Il nous faudra encore mettre des mots sur la douleur, revenir sur nos erreurs, déchiffrer nos dérives, entendre notre colère et notre humiliation. Il nous faudra boire jusqu’à la lie la coupe de nos défaites et en accepter l’amertume. Il nous faudra comprendre le mal qui nous mutile pour espérer le vaincre et, enfin, trouver l’apaisement.

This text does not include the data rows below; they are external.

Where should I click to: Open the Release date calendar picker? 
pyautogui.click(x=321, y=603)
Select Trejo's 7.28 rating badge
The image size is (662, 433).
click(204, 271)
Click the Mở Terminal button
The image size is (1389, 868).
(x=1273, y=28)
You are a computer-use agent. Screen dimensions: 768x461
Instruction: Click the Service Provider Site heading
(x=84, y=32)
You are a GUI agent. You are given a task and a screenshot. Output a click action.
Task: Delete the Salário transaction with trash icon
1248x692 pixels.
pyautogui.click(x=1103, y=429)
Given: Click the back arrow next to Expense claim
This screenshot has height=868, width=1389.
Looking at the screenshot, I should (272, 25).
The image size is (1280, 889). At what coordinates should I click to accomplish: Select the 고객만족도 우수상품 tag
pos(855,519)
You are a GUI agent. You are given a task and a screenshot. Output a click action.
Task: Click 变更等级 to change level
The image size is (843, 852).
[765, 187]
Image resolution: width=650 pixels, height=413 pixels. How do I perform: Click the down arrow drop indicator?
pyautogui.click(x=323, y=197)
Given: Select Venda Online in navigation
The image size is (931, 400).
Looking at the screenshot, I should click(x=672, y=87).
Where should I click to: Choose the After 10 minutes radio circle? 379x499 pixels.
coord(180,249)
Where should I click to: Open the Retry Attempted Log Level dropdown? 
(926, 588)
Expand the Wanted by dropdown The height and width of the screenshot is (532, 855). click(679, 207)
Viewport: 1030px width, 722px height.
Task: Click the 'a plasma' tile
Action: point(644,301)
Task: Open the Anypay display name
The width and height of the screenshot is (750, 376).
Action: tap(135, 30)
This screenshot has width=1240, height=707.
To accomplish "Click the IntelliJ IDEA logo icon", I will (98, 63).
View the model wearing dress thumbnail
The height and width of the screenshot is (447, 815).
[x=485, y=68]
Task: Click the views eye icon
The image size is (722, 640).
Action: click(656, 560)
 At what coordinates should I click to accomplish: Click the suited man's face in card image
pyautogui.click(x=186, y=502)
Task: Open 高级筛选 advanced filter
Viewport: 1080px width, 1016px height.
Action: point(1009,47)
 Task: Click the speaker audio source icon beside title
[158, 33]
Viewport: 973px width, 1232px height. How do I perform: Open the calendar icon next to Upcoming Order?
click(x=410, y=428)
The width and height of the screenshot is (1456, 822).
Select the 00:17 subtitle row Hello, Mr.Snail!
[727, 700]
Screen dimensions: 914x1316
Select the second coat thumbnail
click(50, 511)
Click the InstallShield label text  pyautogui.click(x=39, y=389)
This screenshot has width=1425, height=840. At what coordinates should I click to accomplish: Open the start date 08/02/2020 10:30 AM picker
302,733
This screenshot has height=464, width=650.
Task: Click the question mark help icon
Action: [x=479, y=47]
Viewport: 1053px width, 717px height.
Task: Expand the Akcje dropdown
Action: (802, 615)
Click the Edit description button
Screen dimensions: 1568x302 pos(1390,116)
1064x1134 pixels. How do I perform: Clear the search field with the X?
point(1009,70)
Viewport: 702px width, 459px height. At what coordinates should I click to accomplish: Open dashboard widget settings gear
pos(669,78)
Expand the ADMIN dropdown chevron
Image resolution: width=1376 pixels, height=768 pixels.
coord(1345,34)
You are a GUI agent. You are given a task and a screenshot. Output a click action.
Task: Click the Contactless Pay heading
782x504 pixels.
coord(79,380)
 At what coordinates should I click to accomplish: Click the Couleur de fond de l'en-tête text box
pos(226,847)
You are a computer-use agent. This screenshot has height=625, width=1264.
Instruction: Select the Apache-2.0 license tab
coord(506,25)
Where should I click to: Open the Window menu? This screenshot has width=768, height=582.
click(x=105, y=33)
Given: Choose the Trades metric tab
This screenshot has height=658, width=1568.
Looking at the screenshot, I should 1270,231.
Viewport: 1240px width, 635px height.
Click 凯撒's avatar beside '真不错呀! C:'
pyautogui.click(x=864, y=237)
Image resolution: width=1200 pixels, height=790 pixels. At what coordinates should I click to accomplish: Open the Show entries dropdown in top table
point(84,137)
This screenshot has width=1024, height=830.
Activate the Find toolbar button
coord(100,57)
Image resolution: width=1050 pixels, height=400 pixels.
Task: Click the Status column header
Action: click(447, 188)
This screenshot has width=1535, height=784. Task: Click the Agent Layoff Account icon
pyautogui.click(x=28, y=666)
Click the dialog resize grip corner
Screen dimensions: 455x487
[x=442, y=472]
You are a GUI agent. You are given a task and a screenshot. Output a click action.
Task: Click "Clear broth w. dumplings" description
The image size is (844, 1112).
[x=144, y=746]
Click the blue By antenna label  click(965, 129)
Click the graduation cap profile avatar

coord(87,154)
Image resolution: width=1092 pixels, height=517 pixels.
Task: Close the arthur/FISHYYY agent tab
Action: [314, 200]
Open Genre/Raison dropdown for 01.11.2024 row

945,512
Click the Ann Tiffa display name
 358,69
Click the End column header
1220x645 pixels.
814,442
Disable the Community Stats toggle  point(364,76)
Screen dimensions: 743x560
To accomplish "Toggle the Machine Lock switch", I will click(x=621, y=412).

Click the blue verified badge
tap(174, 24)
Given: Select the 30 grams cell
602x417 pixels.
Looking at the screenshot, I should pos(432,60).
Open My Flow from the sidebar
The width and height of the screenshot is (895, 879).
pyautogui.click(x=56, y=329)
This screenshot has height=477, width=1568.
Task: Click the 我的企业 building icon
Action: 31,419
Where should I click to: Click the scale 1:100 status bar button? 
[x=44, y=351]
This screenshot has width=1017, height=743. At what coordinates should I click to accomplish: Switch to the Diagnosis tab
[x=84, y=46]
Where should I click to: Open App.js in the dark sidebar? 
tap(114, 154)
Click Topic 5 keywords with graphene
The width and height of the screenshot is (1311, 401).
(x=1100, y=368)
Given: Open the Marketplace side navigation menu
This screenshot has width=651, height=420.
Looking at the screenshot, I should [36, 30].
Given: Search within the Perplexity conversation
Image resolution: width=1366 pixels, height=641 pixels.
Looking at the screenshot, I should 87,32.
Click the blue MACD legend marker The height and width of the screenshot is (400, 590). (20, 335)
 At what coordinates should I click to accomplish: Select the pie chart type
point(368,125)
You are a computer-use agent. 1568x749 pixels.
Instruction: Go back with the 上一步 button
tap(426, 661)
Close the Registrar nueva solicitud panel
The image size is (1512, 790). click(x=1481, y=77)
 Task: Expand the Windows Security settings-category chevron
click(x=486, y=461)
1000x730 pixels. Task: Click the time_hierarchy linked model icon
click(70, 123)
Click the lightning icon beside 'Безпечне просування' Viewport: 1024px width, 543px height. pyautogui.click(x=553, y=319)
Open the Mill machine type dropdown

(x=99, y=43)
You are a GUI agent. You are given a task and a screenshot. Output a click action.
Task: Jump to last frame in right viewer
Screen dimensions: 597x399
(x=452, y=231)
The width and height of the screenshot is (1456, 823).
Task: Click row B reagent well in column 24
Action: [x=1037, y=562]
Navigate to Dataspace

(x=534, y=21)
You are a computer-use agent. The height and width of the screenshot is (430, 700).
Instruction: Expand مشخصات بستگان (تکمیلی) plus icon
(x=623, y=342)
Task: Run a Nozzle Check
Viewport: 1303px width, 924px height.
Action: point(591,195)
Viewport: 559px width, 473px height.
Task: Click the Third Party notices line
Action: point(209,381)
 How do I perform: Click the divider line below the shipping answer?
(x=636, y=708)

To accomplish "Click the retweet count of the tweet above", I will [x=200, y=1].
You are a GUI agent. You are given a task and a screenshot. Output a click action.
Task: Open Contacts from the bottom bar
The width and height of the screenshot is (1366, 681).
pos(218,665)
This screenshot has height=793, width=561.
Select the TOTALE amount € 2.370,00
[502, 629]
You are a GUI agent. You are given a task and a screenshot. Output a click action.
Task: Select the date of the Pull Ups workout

De la guerre d’indépendance, aux massacres en pays Bamilékés, à la corruption endémique gangrenant les institutions publiques, jusqu’au slogan #BringBackOurGirls, en soutien aux fillettes enlevées par la secte Boko Haram en 2014, Hemley Boum embrasse cinquante ans de l’histoire politique du Cameroun. Au chevet de sa mère malade, dont elle récolte les confessions, Abi tire le fil d’une fresque familiale chevauchant deux continents et cinq générations. Une lignée maudite de filles orphelines à la naissance, dont les mères, suscitant la convoitise des hommes, ont péri sous les coups d’un mari violent ou d’un amour obsédant. La condition féminine étant reléguée au dernier plan dans une société patriarcale vendue au plus offrant. Privée de débouchés, la jeunesse alimente un vivier de laissés-pour-compte acculés à deux types d’embrigadement : le Jihad ou l’exil en Occident. Max, fils d’Abi, élevé en France, né d’un mariage mixte, et son groupe d’amis restés au pays : Ismaël amoureux de la douce Jenny et Tina, au tempérament sulfureux, subiront de plein fouet la violence des événements, rendus vulnérables par les secrets de leurs parents. Lesquels rongés par la culpabilité de se savoir responsables des déchirements identitaires de leurs enfants, assisteront impuissants à leur endoctrinement. Comment les erreurs des parents infléchissent les trajectoires des enfants ? Comment anticiper des basculements que rien ne laissait présager ? Dans la veine d’Americanah de Chimamanda Ngozi Adichie, Hemley Boum questionne dans ce très beau roman la notion d’identité raciale. Illustrant à travers des portraits de femme fortes, luttant pour offrir à leurs enfants l’avenir dont elles ont été privées, la difficulté d’être mère et l’impossibilité de préserver ceux qu’on aime du cours inéluctable des événements.
Mon appréciation : 4/5
Date de parution : 2019. Grand format aux Éditions Gallimard, poche chez Folio, 416 pages.